## Extract to read:
******
Herzberg and his wife were arrested in March 1943 and imprisoned in Camp Barneveld where prominent Jews were kept; Herzberg earned his status because commentary he had written on a liquor law proposed in 1932 had been published and become a standard work. He was not supposed to be deported; still, they were moved to Westerbork transit camp in September 1943, and their children fled into hiding. Because by now, belatedly and almost miraculously, Herzberg and his wife had received a permit to enter Palestine because of his work in the Zionist movement, he was allowed to choose emigration. They were imprisoned on 11 January 1944 in Bergen-Belsen concentration camp, which was to be their point of departure for Palestine. Bergen-Belsen was not a death camp: some of the prisoners were "select" Jews who were kept with an eye on their future value as exchange objects with other governments. Married couples were separated but were able to meet, and generally there was more food than in other camps. His legal background allowed him a seat on a prisoners' court, which dealt with matters among prisoners, typically theft. By the end of April, Herzberg and his wife were notified they would leave soon, but for unknown reasons they were left off the final list; as he said later this was his nadir, the greatest disappointment of his life.
******
## Raw data:
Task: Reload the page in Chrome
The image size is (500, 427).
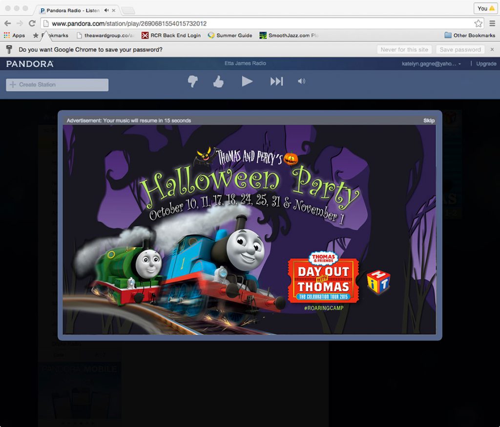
******
## Assignment:
In the text about Herzberg's wartime imprisonment, what earned him his place among the prominent Jews at Camp Barneveld?

## Response to this task:
His commentary on a liquor law proposed in 1932 had been published and become a standard work.